Virtual Police Upaya Edukasi dan Cegah Pelanggaran UU ITE

:


Oleh Jhon Rico, Kamis, 1 April 2021 | 18:18 WIB - Redaktur: Taofiq Rauf - 484


Jakarta, InfoPublik- Kepolisian Republik Indonesia (Polri) secara resmi mengeluarkan Virtual Police yang diprakarsai oleh Kapolri Jenderal Listyo Sigit Prabowo.

Kabag Penerangan Umum Divhumas Polri, Kombes Pol Ahmad Ramadhan menyatakan tujuan Virtual Police adalah dalam rangka pencegahan, sekaligus memberikan edukasi kepada masyarakat agar tidak melakukan perbuatan tindak pidana Undang-Undang Informasi dan Transaksi Elektronik (UU ITE).

"Namun ini ada batasanya. Virtual Police ini untuk kasus- kasus yang merupakan ujaran kebencian yang berdampak menciptakan perpecahan dan kegaduhan," kata Ahmad Ramadhan dalam acara Webinar Forum Literasi Hukum dan HAM Digital dengan tema "Hidup 100 Persen di Masa Pandemi: Bebas Hoaks dan Narkoba", Kamis (1/4/2021)

Ia menegaskan bahwa Virtual Police tidak hanya memperingatkan, tetapi juga memberikan edukasi dan pelajaran kepada pemilik akun untuk tidak memposting hal- hal bisa melakukan tindak pidana.

"Jadi kita melakukan upaya- upaya preemtif dan preventif, dimana penegakan hukum merupakan upaya terakhir yang kita lakukan, bila upaya- upaya preventif ini belum optimal," ujar dia.

Ia menjelaskan, cara kerjanya adalah jika police siber menemukan akun- akun yang melakukan postingan yang berpotensi menyebarkan ujaran kebencian, tidak akan langsung diberikan teguran. Polisi akan terlebih dahulu melakukan verifikasi.

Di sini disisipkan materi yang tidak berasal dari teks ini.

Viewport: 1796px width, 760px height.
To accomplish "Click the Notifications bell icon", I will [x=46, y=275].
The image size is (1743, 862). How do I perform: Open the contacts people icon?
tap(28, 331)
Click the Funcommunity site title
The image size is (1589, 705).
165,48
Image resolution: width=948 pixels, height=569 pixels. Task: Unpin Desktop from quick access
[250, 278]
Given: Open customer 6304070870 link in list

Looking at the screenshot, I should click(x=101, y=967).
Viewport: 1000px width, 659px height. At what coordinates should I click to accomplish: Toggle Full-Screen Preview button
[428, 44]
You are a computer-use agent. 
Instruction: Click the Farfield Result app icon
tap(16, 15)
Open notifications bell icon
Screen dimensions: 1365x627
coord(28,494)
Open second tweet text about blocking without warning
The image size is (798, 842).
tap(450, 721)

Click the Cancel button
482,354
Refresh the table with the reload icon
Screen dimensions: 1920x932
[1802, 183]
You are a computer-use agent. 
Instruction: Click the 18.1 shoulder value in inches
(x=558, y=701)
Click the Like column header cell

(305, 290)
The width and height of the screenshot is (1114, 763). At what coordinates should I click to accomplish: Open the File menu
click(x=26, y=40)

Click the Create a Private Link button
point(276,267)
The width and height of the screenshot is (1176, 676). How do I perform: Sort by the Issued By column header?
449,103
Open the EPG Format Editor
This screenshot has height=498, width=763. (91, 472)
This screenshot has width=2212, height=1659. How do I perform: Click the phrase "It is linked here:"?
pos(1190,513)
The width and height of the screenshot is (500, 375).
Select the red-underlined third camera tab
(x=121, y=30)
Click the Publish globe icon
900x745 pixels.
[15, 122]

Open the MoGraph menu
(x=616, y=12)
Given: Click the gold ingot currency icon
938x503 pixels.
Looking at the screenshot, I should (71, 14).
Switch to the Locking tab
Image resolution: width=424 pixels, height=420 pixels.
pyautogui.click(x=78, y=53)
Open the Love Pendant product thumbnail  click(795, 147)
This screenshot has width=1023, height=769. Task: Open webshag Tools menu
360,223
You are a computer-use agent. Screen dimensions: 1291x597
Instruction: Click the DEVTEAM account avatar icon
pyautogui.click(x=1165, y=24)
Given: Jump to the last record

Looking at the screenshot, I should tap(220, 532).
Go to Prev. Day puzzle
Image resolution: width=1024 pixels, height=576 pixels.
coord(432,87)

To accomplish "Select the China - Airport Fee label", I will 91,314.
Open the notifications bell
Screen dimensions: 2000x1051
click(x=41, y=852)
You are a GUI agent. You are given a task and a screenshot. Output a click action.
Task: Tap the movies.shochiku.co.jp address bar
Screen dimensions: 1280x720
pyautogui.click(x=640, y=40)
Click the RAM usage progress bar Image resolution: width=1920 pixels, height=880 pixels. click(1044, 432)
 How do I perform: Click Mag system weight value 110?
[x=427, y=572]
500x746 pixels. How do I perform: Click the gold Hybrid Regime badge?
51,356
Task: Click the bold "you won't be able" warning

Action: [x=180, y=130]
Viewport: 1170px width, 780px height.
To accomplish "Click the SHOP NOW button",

"Tentunya verifikasi ini melibatkan beberapa ahli diantaranya ahli bahasa, ahli IT, juga ahli hukum pidana. Ketika telah memenuhi verifikasi, langkah berikutnya adalah peringatan terhadap pemilik akun," jelas Ramadhan.

Petugas pun memberikan waktu 1x24 jam yang bertujuan agar postingan tersebut dapat dikoreksi atau dihapus oleh pemilik akun. "Jadi ada waktu 1x24 jam yang kita berikan kepada pemilik akun tersebut," ujar dia.

Namun, apabila dalam waktu tersebut pemilik akun tidak melakukan koreksi atau menghapus postinganya, virtual Police akan memberikan teguran yang kedua.

"Jika peringatan yang kedua tidak diindahkan maka dilakukan tindakan lanjutan berupa klarifikasi atau memanggil yang bersangkutan," tegas dia. Virtual Police mempunyai konsep memberikan edukasi kepada masyarakat. Sebab tidak semua masyarakat tahu apa yang diposting di media sosial bisa melanggar tindak pidana.

"Bisa saja yang bersangkutan hanya mengirim kembali atau merepos apa yang dia terima. Pasalnya, ada beberapa akun yang ditemukan dan mengaku tidak sengaja menyebarkan berita bohong," jelas dia.

Disinilah tugas Virtual Police untuk memberikan penjelasan bahwa apa yang diposting adalah berita hoaks yang berpotensi membuat kegaduhan dan melanggar tindak pidana.

Terkait kasus UU ITE, Ahmad Ramadhan menyatakan berdasarkan data, kasus yang ditangani Polri selama tiga tahun terakhir mengalami kenaikan.

"Di tahun 2018 ada 4.360 kasus yang ditangani oleh Polri. Tahun berikutnya 2019 meningkat menjadi 4.586, dan ditahun berikutnya di 2020 meningkat lagi menjadi 4.790 kasus," papar dia.

Dari kasus tersebut, yang mendominasi adalah kasus pencemaran nama baik. Dimana pada 2018 ada 1.258 kasus, 2019 ada 1.337 kasus dan tahun 2020 ada 1.790 kasus.

Sedangkan untuk berita bohong pada 2018 ada sekitar 60 kasus, 2019 ada 97 kasus dan di 2020 ada 197 kasus.

Menurut dia, pada 2018 dan 2019 wilayah hukum Polda Metro Jaya paling banyak menangani kasus Undang- Undang ITE. Sedangkan pada 2020, wilayah hukum Polda Jawa Barat yang paling banyak menangani kasus UU ITE.